One of the many reasons I moved to self hosting. I use ZFS to backup every 15 minutes, ... could do it even more frequently but that seems a little pointless.
Also moved away from Gitlab because it's so damn slow.
It for sure has an excruciatingly slow UI, but I haven't yet been able to stomach the Ruby magick enough to dig in and find out if it's all of GitLab that's slow, and thus their culture of who-cares just propagates to the UI, or it's literally just the web frontend that's molasses yet because so many folks interact with it over the web that's where the conclusion ends up
I know their backend git proxy is written in golang, their runner agent is written in golang, it spawns CI jobs using containerd, written in golang, and they use postgresql and a redis-esque KV -- although for that part I do believe they're still using Sidekick (ruby) for doing job dispatch, so that one could very easily lolol back into not actioning tasks efficiently
GitHub Actions sure does enjoy just sitting there twiddling its thumbs when I push "run job," and is also both Ruby and their own crazypants ajax-y web framework, so I don't think it's exactly the shining star of performance itself
Gitea, i can't recommend it enough. Lightening fast compared to the proprietary offerings, clean simple UI like an older Github, and super simple to self host.
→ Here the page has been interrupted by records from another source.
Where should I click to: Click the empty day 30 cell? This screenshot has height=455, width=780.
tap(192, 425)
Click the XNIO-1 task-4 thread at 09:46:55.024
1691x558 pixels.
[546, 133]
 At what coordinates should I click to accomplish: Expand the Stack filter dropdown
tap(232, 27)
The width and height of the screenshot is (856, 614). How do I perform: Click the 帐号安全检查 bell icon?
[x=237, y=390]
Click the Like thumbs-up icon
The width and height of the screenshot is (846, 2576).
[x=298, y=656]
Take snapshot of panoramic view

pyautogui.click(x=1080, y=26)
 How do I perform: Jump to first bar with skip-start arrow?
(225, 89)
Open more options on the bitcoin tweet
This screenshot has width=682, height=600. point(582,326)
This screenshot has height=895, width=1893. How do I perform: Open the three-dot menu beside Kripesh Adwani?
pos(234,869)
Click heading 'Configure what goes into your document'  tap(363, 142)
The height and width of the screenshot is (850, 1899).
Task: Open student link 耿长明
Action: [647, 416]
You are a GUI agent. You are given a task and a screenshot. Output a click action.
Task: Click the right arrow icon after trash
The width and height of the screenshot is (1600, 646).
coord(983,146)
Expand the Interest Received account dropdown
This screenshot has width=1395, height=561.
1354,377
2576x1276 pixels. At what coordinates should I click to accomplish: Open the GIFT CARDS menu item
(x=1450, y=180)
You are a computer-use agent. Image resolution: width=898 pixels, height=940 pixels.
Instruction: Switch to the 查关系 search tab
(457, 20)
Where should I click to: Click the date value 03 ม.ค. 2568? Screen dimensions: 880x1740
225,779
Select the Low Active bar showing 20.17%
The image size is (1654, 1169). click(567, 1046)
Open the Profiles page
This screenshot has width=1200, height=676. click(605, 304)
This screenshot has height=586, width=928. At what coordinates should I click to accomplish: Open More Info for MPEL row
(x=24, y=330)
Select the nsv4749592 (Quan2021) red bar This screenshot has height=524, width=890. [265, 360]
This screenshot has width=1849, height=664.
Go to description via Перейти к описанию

So long as you have an existing CI/CD story, or are willing to invest in head-to-heading them, to find one that fits your needs. Because both it and Forgejo's "we're deploying act, what could go wrong" give me the heebie-jeebies. And, aside from that, there are so many FLOSS ones they could have chosen that legitimately work making that decision extra opaque to me
This was my thought too, but I figured I just didn't understand the problem. Why use git commands to backup when a file system copy seems like it would do? zfs snapshot takes less than a second on any size repo. zfs send transfers just the changes since the last backup, as fast as your network, more or less.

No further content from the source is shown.